Furthermore, I realized something else on that Sunday afternoon. As long as I am the ego and so remain identified with my body, or any other ego attachment, I would feel threatened, even terrified, whenever something threatened to remove or destroy even one of them. It dawned that this is what Muhammad was trying to tell his followers when he said, "Die before you die or you will die a thousand deaths." Jesus said essentially the same thing when he outlined the qualifications of following him (read Luke 14:25-34). Detachment from the passing is one of the keys to living. Or, better, dying.

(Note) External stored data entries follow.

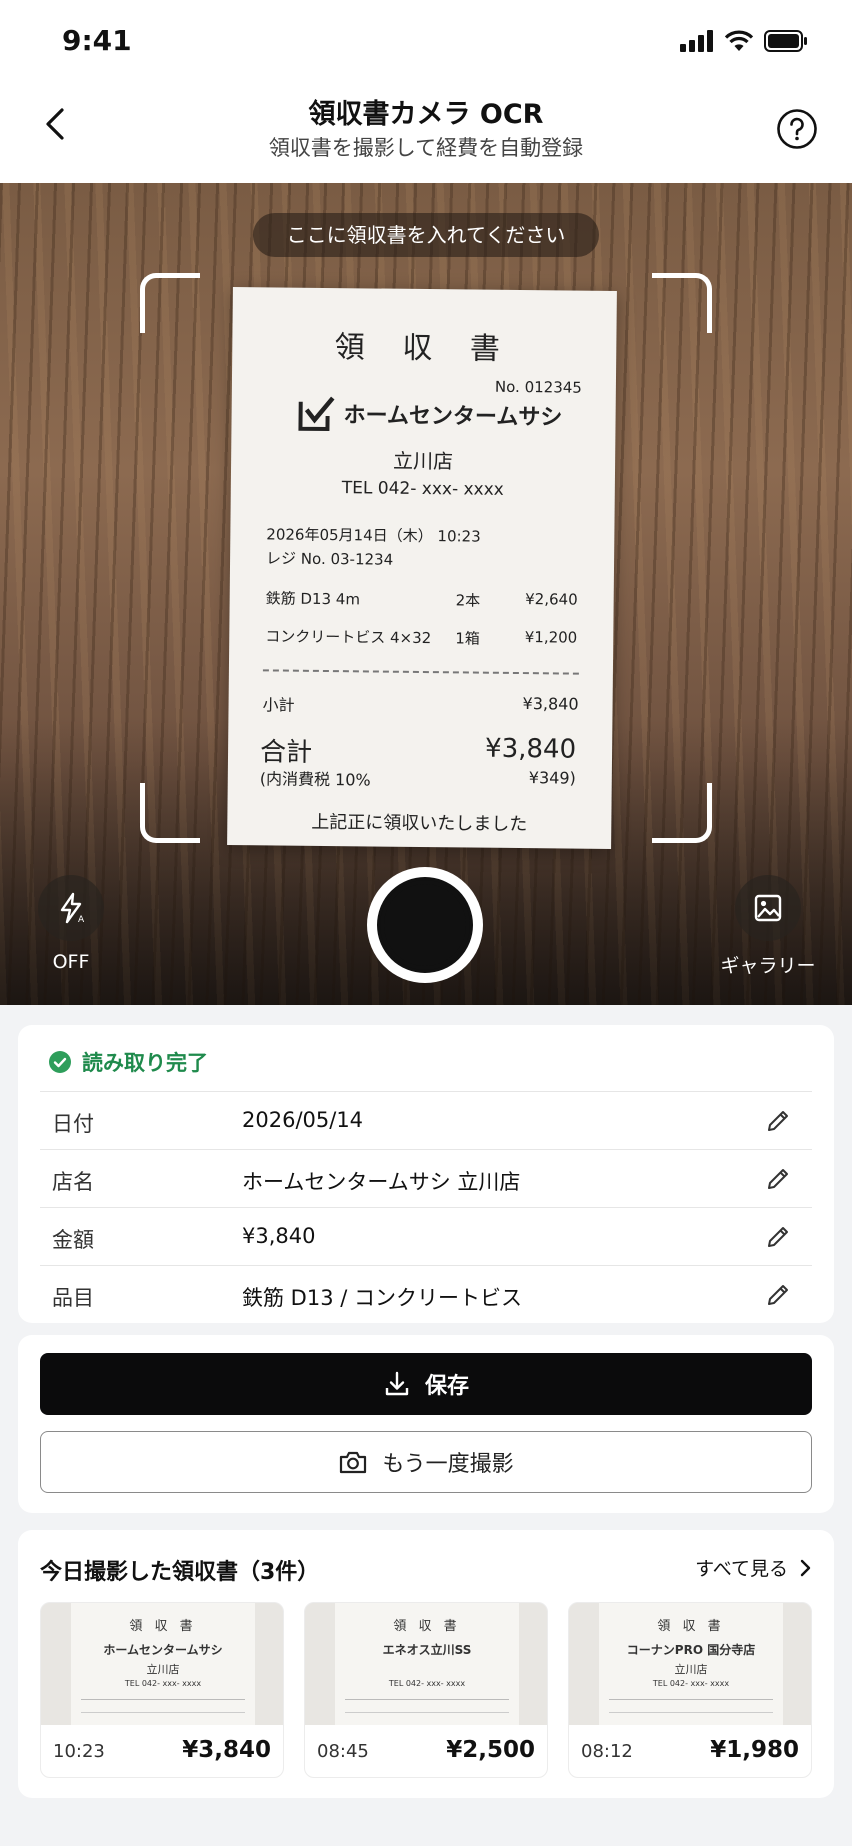 Image resolution: width=852 pixels, height=1846 pixels. What do you see at coordinates (397, 1384) in the screenshot?
I see `download-icon` at bounding box center [397, 1384].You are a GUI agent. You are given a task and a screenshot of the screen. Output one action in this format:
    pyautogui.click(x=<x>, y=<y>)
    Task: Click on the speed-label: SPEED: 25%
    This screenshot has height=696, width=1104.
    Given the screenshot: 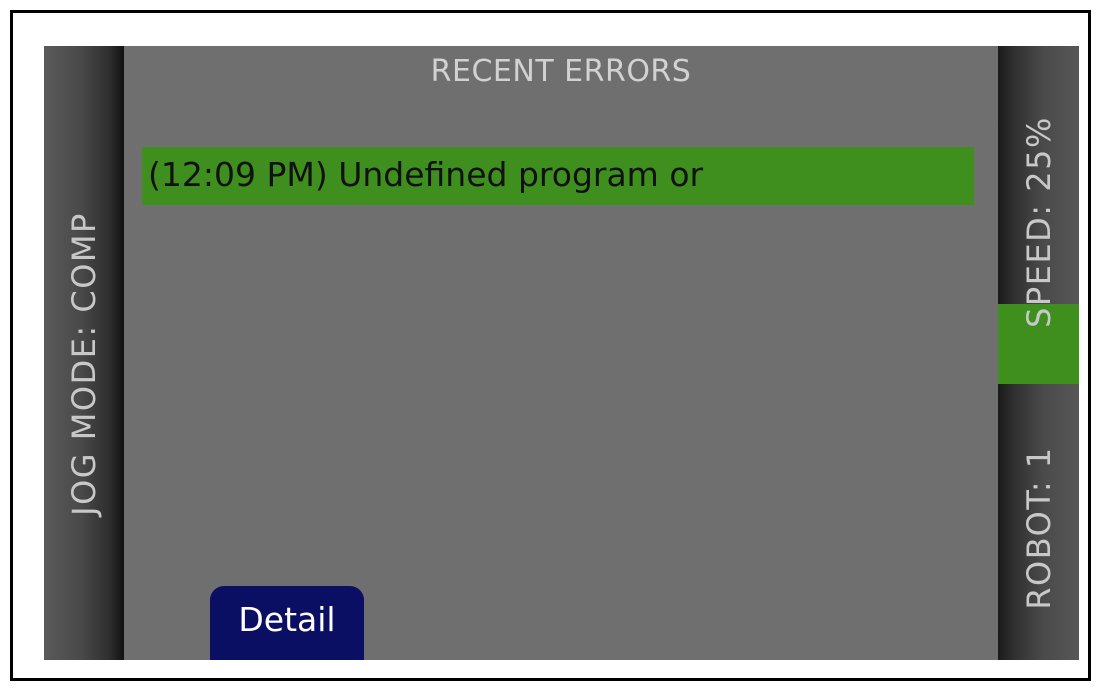 What is the action you would take?
    pyautogui.click(x=1039, y=222)
    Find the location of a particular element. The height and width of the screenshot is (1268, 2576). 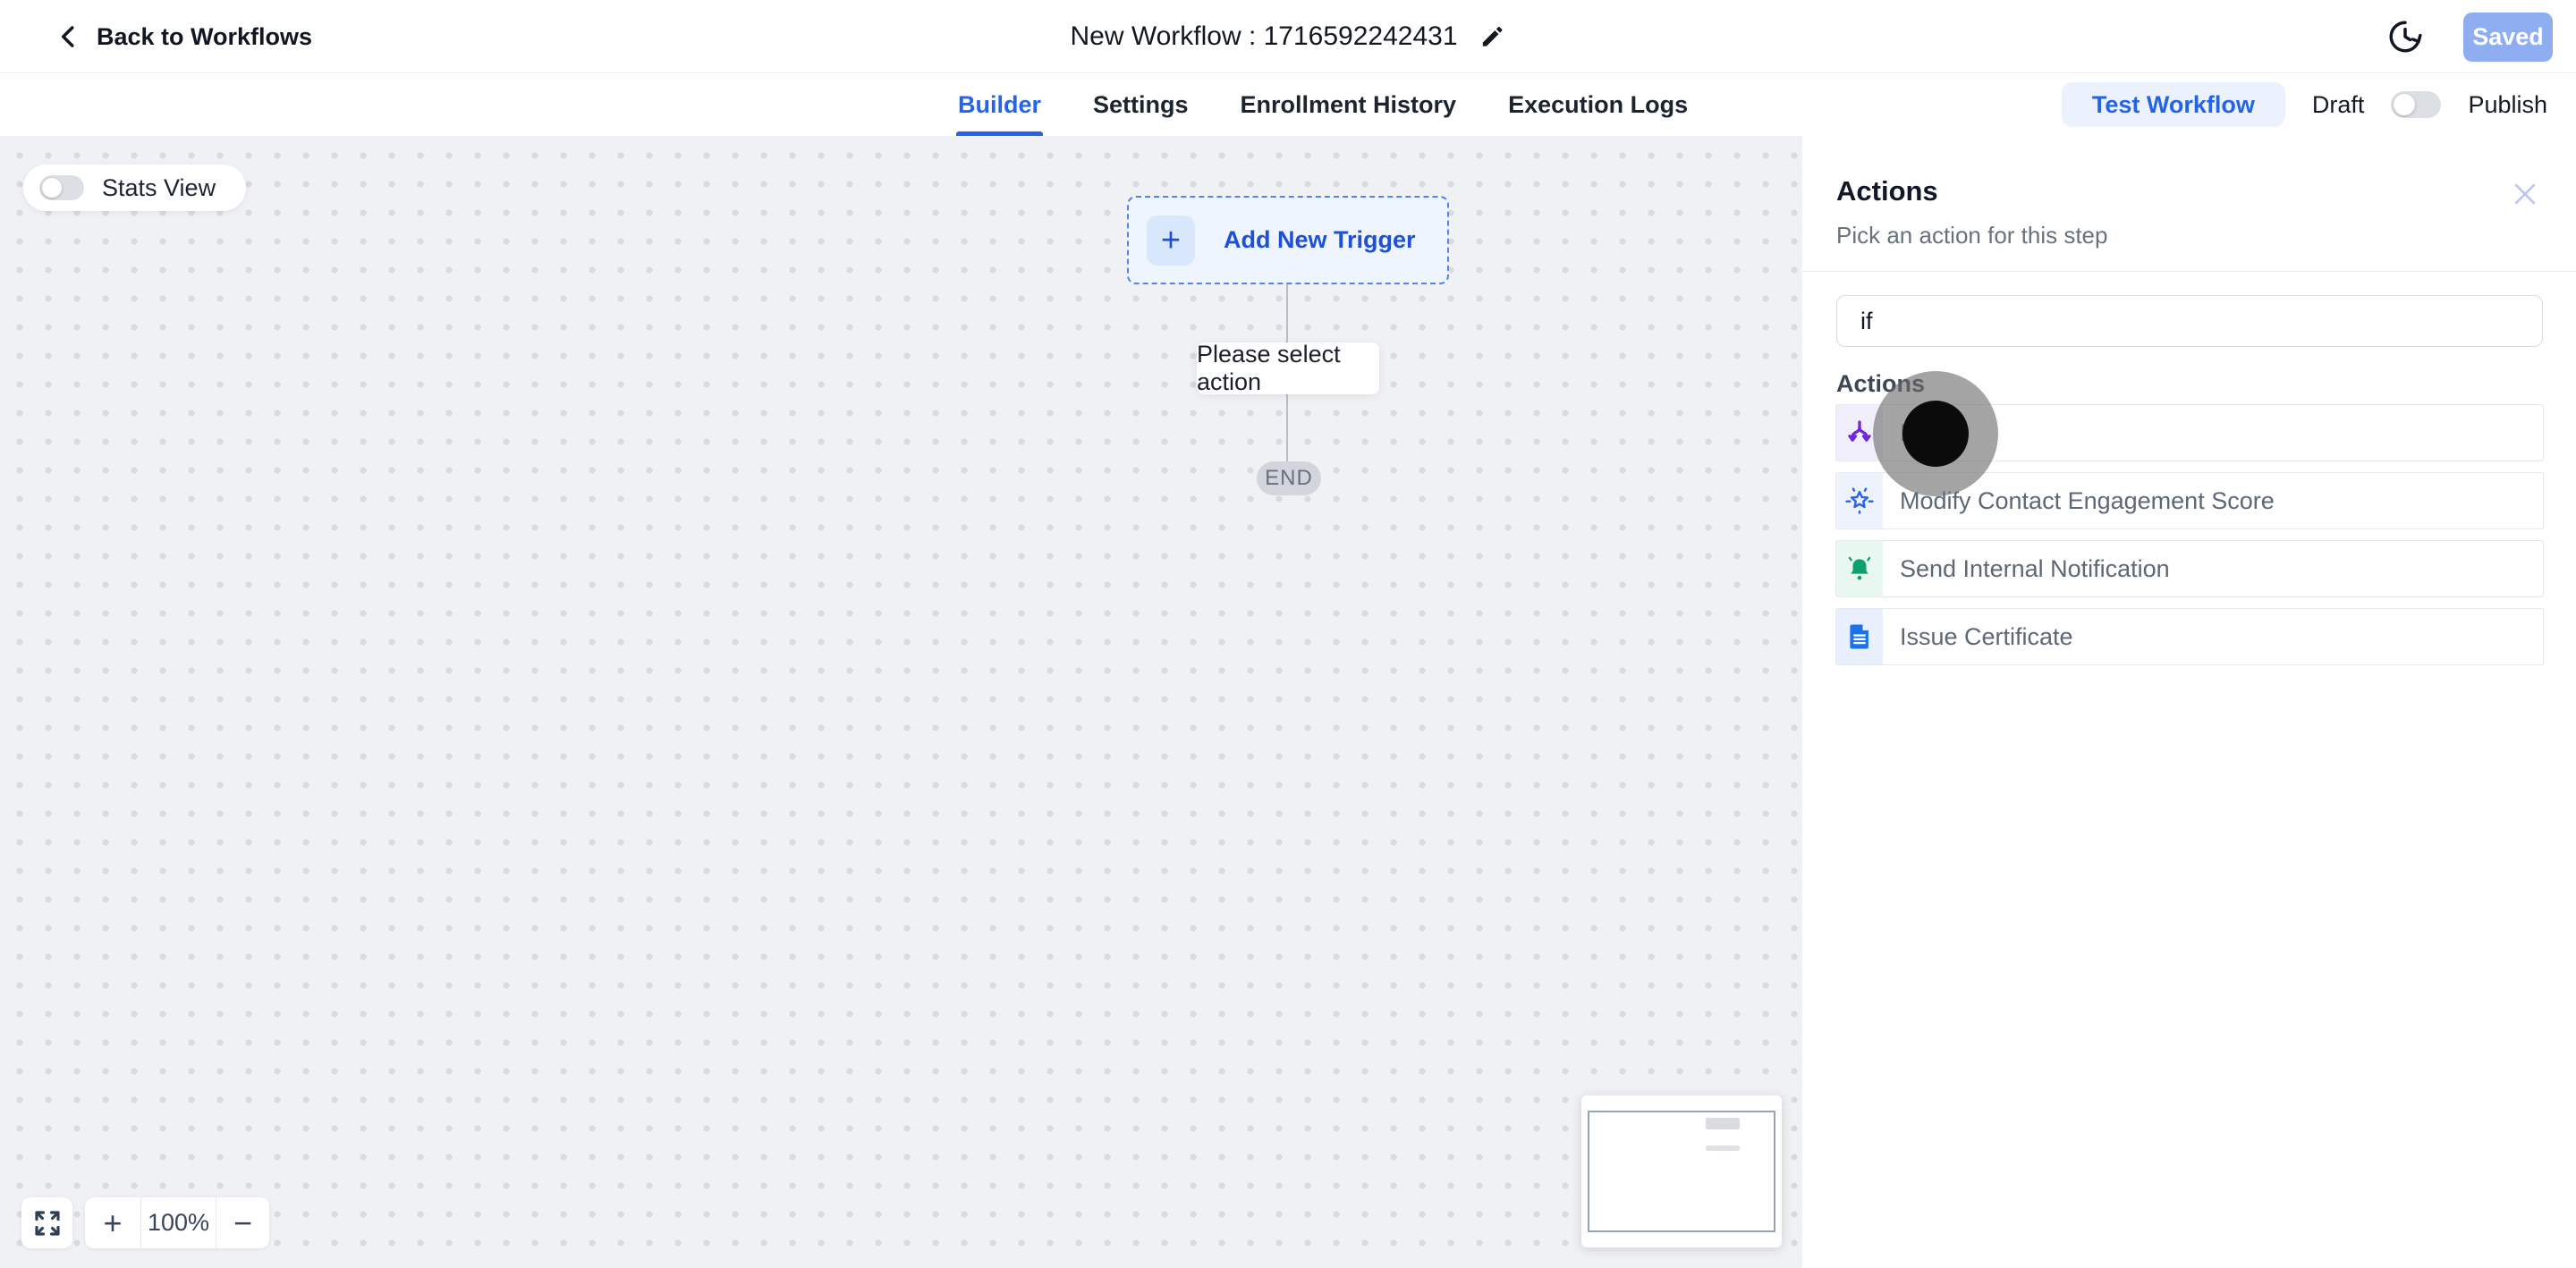

fit-to-screen-button is located at coordinates (46, 1222).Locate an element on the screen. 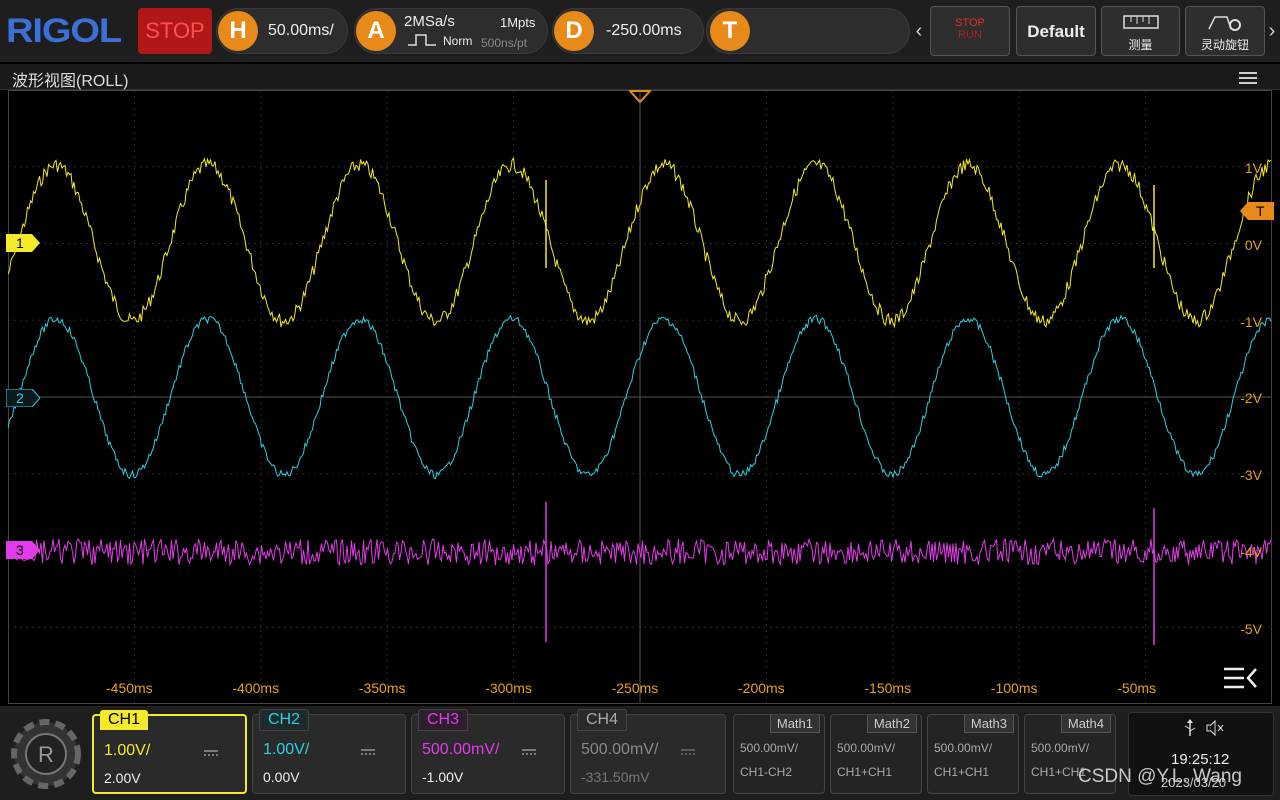 The height and width of the screenshot is (800, 1280). waveform-window-header is located at coordinates (640, 77).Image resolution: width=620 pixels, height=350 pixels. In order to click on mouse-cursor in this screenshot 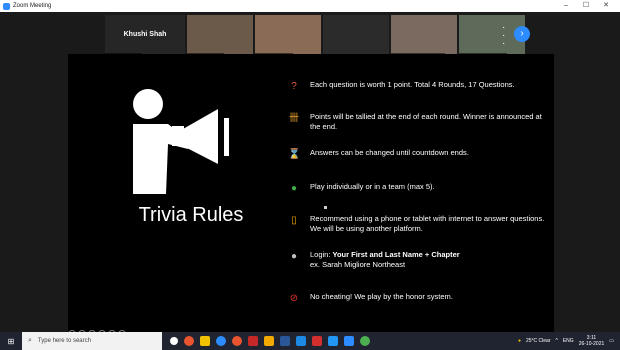, I will do `click(326, 208)`.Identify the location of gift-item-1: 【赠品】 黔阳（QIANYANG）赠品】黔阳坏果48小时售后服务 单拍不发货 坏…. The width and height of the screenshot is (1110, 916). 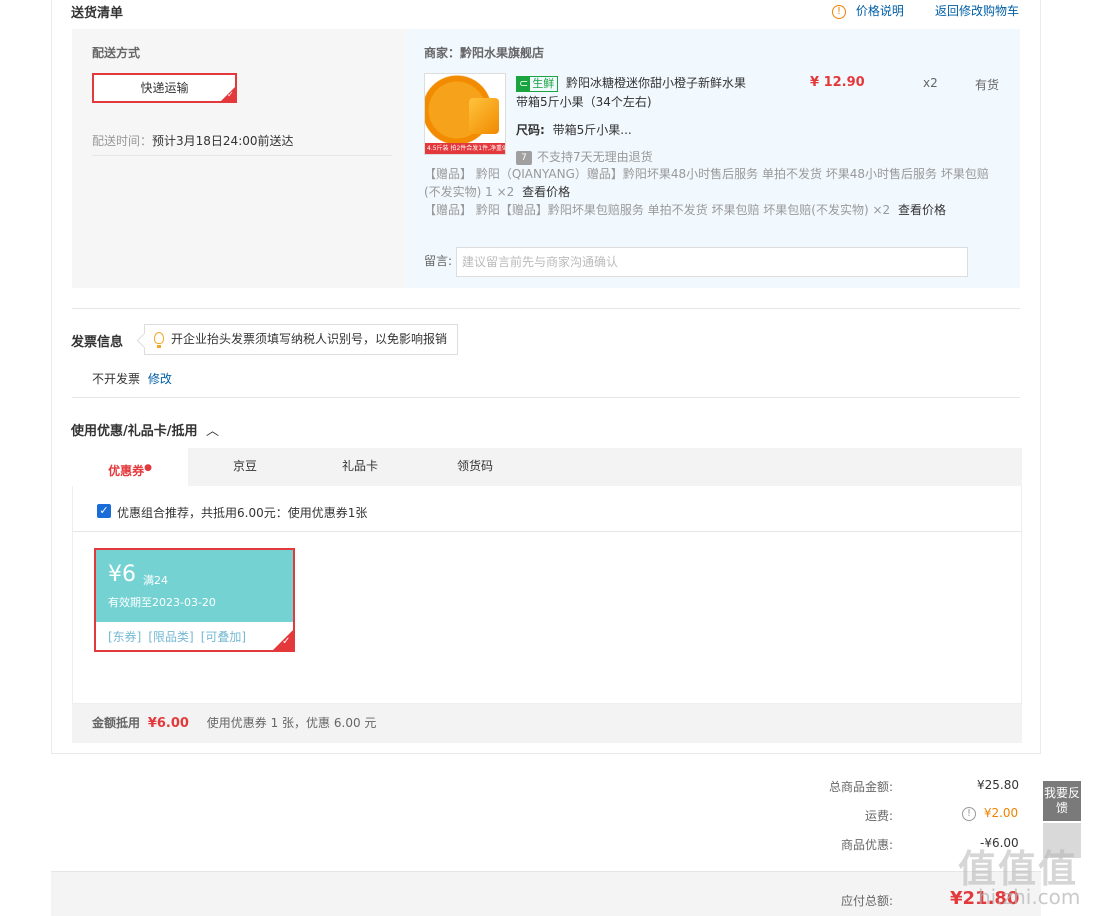
(714, 183).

The French philosopher, Teilhard de Chardin said, "We are not human beings having a temporary spiritual experience; instead, we are spiritual beings having a temporary human experience." So, whatever the real me is (soul, spirit, consciousness -- you give it a name, since it really cannot be named), everything but that essential me -- the real me -- will eventually die, disappear and soon be forgotten.
When you know this -- really know it -- here is what will happen to you. At least, it did for me:
1. You'll find yourself slowing down considerably and learning to live each moment for the precious gift it really is. You'll think less about the past and almost never about the future. What you will think about instead is now. And what else is there, really?
2. You'll stop being too bothered about things that really don't matter, anyway. Just today, for example, my stepdaughter was telling me about all the relational drama at the restaurant where she's a server. Employees arguing, disagreeing and creating drama for everyone and mostly over things so inconsequential that, if any of them saw a parody of their behavior in a sitcom on television, they would laugh till their sides split at its stupidity."
3. You'll think about death more often. But instead of death being a monster you must avoid, it'll be a mentor reminding you of what's important. What I'm discovering is that as the ego in me dies, I live. But until it dies, I don't. Not fully, anyway.
4. And, you'll find the fear of death begins to disappear, too. This may be its greatest benefit and one I have yet to fully realize in my own life. Yes, I still regard death as "the last enemy," as Saint Paul called it (1 Cor. 15:26). But what I can happily say is that death is no longer the enemy it once was. Make friends with it because Da Vinci was right. You never really learn how to live. You only ever learn how to die.
One more thing. I said at the beginning that taxes were as uncertain as the weather. Well, what you'll pay may be uncertain; paying taxes may be eternal. So go file a later return and have a happy Easter.